Results: There were 69 pregnancies in the clinical programme and 171 in the PM setting in females treated with teriflunomide. Among the 138 pregnancies with known outcomes, 107 (including all CS cases) were reported prospectively: live birth (n=47), elective abortion (n=39), spontaneous abortion (n=20), and ectopic pregnancy (n=1). Retrospectively reported outcomes (n=31) were live birth (n=11), elective abortion (n=9), spontaneous abortion (n=9), and stillbirth (n=2). No malformations/abnormalities were reported with elective abortions. Treatment was discontinued in all CS cases and >75% of PM cases where pregnancy was not terminated, with reported use of an accelerated elimination procedure in 77% and 59% of these patients, respectively. In prospective live/still births there were 2 documented PM cases of in utero exposure in the second trimester; other cases indicated exposure preconception or first trimester. Three structural abnormalities were reported: ureteropyeloectasia in a newborn in a CS case; congenital hydrocephalus in a full-term infant and cystic hygroma (on antenatal ultrasound) in PM cases.
Conclusions: Pregnancy outcomes were consistent with those observed in the general and MS populations. Current data do not indicate a teratogenic signal in teriflunomide-exposed pregnancies. Pharmacovigilance monitoring and pregnancy registries will provide additional information to inform women of child-bearing potential about teriflunomide in pregnancy.

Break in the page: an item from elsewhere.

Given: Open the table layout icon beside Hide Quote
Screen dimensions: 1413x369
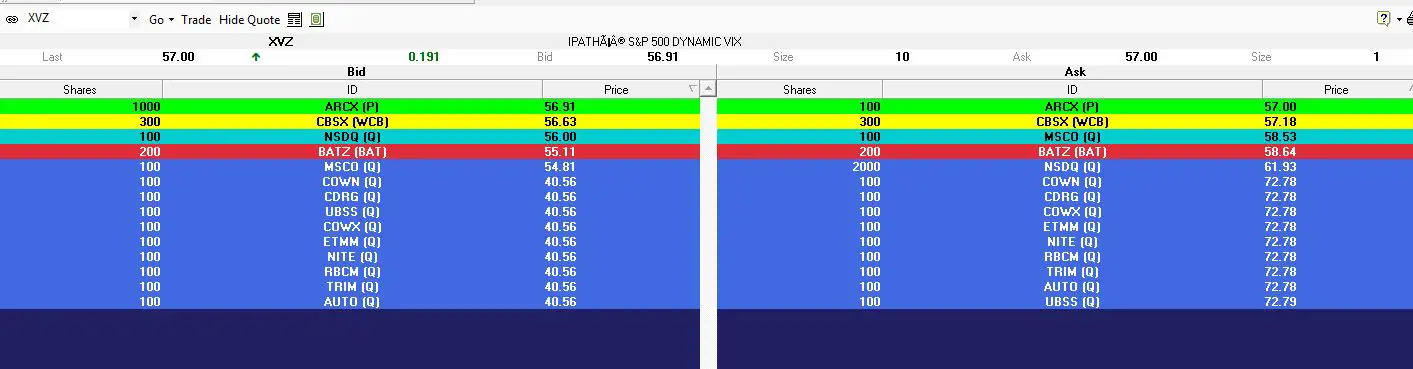Looking at the screenshot, I should coord(294,19).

Disclosure: Study supported by Sanofi Genzyme.
SV: Consultancy fees, speaker fees, research grants (non-personal) or honoraria (Biogen, Geneuro, Genzyme-Sanofi, Medday, Merck Serono, Novartis, Roche and Teva).

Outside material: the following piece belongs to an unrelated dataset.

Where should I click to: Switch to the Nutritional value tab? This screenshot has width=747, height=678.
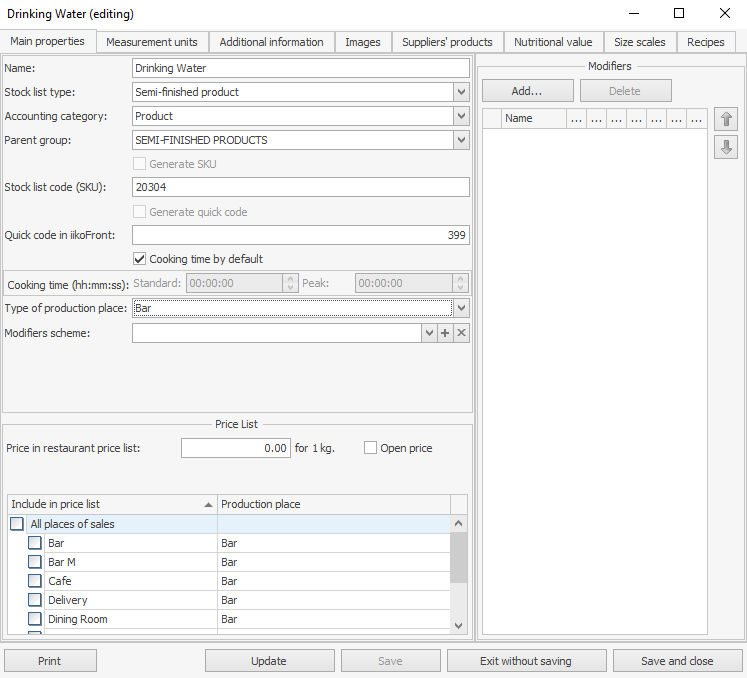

PKC: Consulting fees (Accordant, Acorda, Bayer, Biogen Idec, Celgene, Genentech/Roche, Genzyme/Sanofi, Novartis, Serono, Teva); research support (Actelion, Alkermes, Genentech/Roche, MedDay, NINDS, Novartis).
SJ and MB: Employees of Sanofi Genzyme.
PT: Employee of Sanofi Genzyme, with ownership interest.
CC: Compensation for serving as Editor, Associate Editor, or member of an editorial advisory board (Birth Defects Research Part A: Clinical and Molecular Teratology); research support unrelated to this study (AAAAI/VAMPS, AbbVie Laboratories, Amgen Inc., Bristol-Myers/Squibb, Celgene, Genzyme Sanofi-Aventis, GlaxoSmithKline, Hoffman-La Roche-Genentech, Janssen Pharmaceuticals, Pfizer, Inc., Seqirus, Takeda, UCB USA).